Interface element records:

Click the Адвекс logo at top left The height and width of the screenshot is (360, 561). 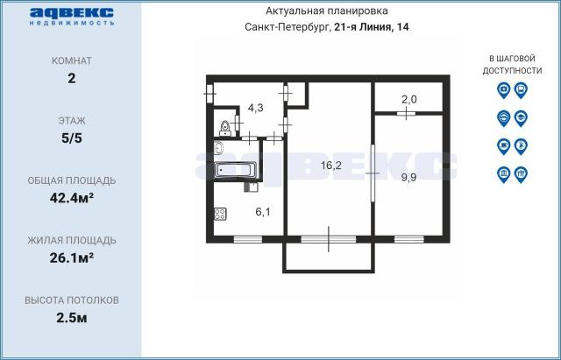point(72,17)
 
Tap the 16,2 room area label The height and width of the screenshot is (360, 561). point(331,166)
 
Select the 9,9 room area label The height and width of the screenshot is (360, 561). point(408,177)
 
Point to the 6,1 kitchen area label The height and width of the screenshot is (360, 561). point(263,212)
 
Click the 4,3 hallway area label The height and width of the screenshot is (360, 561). point(256,107)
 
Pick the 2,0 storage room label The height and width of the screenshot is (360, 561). point(409,99)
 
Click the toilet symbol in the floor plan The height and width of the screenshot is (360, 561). point(225,129)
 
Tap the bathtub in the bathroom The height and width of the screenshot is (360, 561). point(236,169)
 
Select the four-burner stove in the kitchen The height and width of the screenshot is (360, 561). point(220,214)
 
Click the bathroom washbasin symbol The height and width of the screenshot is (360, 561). point(218,148)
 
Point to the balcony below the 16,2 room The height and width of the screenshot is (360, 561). point(329,258)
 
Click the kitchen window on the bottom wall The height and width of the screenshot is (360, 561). point(248,239)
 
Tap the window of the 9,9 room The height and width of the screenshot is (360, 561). point(409,239)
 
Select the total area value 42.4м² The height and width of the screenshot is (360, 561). point(72,198)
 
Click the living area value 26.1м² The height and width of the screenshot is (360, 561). point(72,258)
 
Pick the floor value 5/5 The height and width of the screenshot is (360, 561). point(72,138)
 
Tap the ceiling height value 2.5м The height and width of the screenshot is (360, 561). point(72,317)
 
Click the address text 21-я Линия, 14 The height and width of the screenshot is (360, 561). point(372,27)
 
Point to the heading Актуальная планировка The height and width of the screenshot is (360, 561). point(327,11)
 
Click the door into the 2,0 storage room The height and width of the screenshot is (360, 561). point(406,114)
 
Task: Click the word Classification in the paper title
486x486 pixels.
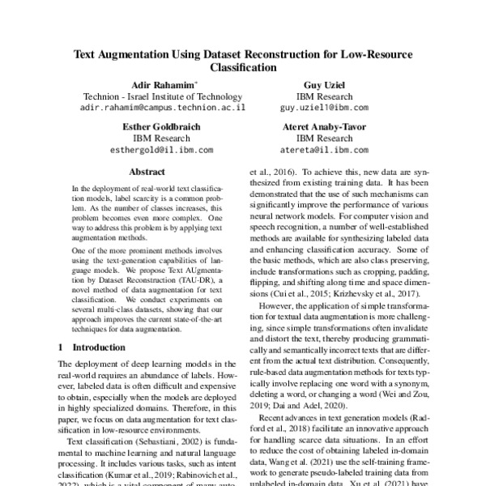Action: pyautogui.click(x=243, y=69)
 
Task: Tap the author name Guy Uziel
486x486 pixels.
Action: pyautogui.click(x=324, y=84)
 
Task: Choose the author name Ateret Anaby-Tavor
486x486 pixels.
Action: pyautogui.click(x=324, y=127)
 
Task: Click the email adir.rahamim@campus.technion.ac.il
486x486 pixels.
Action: pyautogui.click(x=162, y=107)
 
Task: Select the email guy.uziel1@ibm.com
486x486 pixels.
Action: pyautogui.click(x=324, y=107)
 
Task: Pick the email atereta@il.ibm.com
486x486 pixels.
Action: pyautogui.click(x=324, y=150)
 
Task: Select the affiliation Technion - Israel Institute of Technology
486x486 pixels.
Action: pyautogui.click(x=162, y=96)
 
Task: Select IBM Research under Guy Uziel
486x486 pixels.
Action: pyautogui.click(x=324, y=96)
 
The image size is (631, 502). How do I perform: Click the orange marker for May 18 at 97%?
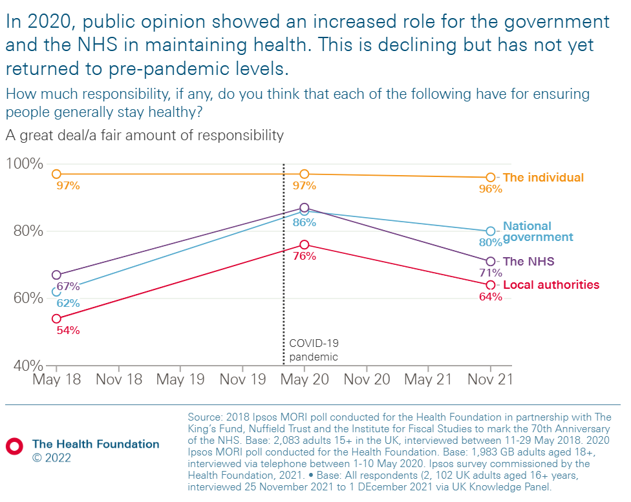point(56,174)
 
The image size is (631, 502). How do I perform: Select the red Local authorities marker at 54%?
point(56,319)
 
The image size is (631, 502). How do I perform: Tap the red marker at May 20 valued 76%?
point(305,244)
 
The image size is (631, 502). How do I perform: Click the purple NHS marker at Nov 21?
point(490,262)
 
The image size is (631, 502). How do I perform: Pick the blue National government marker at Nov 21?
point(490,231)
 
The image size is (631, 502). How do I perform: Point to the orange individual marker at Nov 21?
point(490,177)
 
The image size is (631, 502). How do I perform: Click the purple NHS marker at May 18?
point(56,275)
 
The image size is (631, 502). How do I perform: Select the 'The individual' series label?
point(543,178)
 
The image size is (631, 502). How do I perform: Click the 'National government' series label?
point(537,231)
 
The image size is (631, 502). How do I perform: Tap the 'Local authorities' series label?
point(551,285)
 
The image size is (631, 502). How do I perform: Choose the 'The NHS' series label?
point(528,262)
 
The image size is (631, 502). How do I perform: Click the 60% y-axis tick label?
point(28,298)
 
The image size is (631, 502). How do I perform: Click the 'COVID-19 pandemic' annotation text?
point(314,350)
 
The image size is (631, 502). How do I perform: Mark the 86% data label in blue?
point(305,222)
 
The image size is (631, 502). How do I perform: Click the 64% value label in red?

= Exercise prompt =
Please write out the lines of the records above, from the line containing "Click the address" up to and including the line containing "Action: pyautogui.click(x=243, y=69)", leaving the pictures out of your answer.

= Result for this exercise =
Click the address text 21-я Линия, 14 The height and width of the screenshot is (360, 561). point(372,27)
 
Point to the heading Актуальная планировка The height and width of the screenshot is (360, 561). point(327,11)
 
Click the door into the 2,0 storage room The height and width of the screenshot is (360, 561). point(406,114)
 
Task: Click the word Classification in the paper title
486x486 pixels.
Action: pyautogui.click(x=243, y=69)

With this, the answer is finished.